Angesichts dieser Rechtsprechung verbleibt die Möglichkeit der Feststellungsklage. Das BAG war bereits in der Vergangenheit bei der Zulässigkeit von Feststellungsklagen großzügig und hat Klagen auf Feststellung, dass dem Arbeitnehmer für das Urlaubsjahr noch eine bestimmte Anzahl von Tagen Erholungsurlaub zustehe, als zulässig angesehen.[8] An dieser Auffassung hält das BAG fest, weil nur so gesichert sei, dass dem Arbeitnehmer das Bestimmungsrecht über die zeitliche Lage des Urlaubs bleibe.[9]

 
Hinweis

Ein Arbeitgeber ist gut beraten, ein Feststellungsurteil – auch wenn dies nicht vollstreckbar ist – zu beachten. In einem Folgerechtsstreit, z. B. einer einstweiligen Verfügung, hat das Gericht nach § 322 ZPO das rechtskräftige Urteil zu beachten.

Zu beachten ist jedoch, dass vergangenheitsbezogene Feststellungsanträge auch nach Auffassung des BAG nicht zulässig sind.[10] Es müssen die Folgen einer entsprechenden Feststellungsklage für den gegenwärtigen Urlaubsanspruch aufgezeigt werden.[11]

 

Beispiel

Der Antrag,

"festzustellen, dass der Kläger am 11.2.1991 (Rosenmontag) Dienstbefreiung mit voller Lohnfortzahlung ohne Anrechnung auf den Jahresurlaub hatte"

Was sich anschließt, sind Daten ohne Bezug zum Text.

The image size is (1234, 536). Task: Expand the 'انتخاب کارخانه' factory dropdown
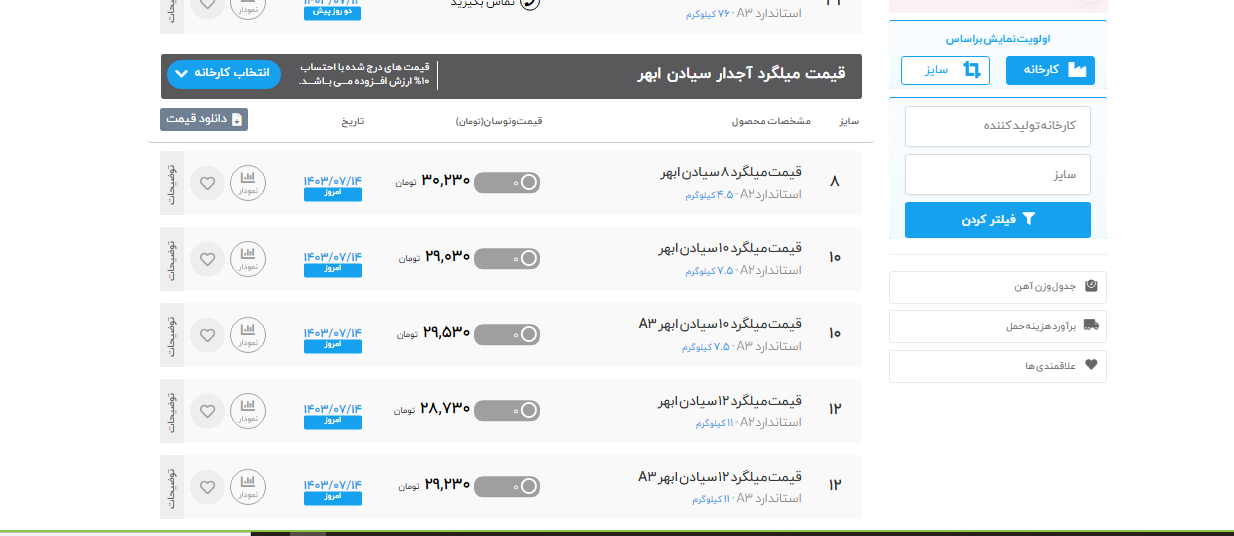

ist vergangenheitsbezogen.

Der Antrag,

"festzustellen, dass der Kläger für das Jahr 1991 Anspruch auf einen weiteren Urlaubstag hat"

ist gegenwartsbezogen.

Der Antrag, festzustellen, dass dem Kläger für ein in der Vergangenheit liegendes Jahr ein Jahresurlaubsanspruch von 30 Arbeitstagen Urlaub zusteht, ist daher als vergangenheitsbezogene Feststellungsklage unzulässig.[12]

[1] S. hierzu oben Rz. 39 f.
[3] BAG, Urteil v. 18.3.2014, 9 AZR 877/13, so auch ErfK/Gallner, 19. Aufl. 2019, § 7 BUrlG, Rz. 31.
[5] BAG, Urteil v. 27.6.2017, 9 AZR 120/16, NZA 2017, 1215 unter Verweis auf BAG, Urteil v. 22.10.2014, 5 AZR 731/12, NZA 2015, 501.
[6] NK-ArbR/Düwell, § 7 BUrlG, Rz. 163; MünchArbR/Klose, 4. Aufl. 2018, § 86, Rz. 99; offengelassen v. BAG, Urteil v. 12.4.2011, 9 AZR 80/10, NZA 2011, S. 1050; a. A. Schaub/Linck, 17. Aufl. 2017, § 104 Rz. 34.
[9] BAG, Urteil v. 12.4.2011, 9 AZR 80/10, NZA 2011, S. 1050, BAG, Urteil v. 5.8.2014, 9 AZR 77/13, NZA 2015, 625; vgl. auch MünchArbR/Klose. 4. Aufl. 2018, § 86, Rz. 98.
[10] BAG, Urteil v. 8.12.1992, 9 AZR 113/929, NJW 1993, 2333.
[11] BAG, Urteil. v. 3.12.2019, 9 AZR 54/19, Rz. 15.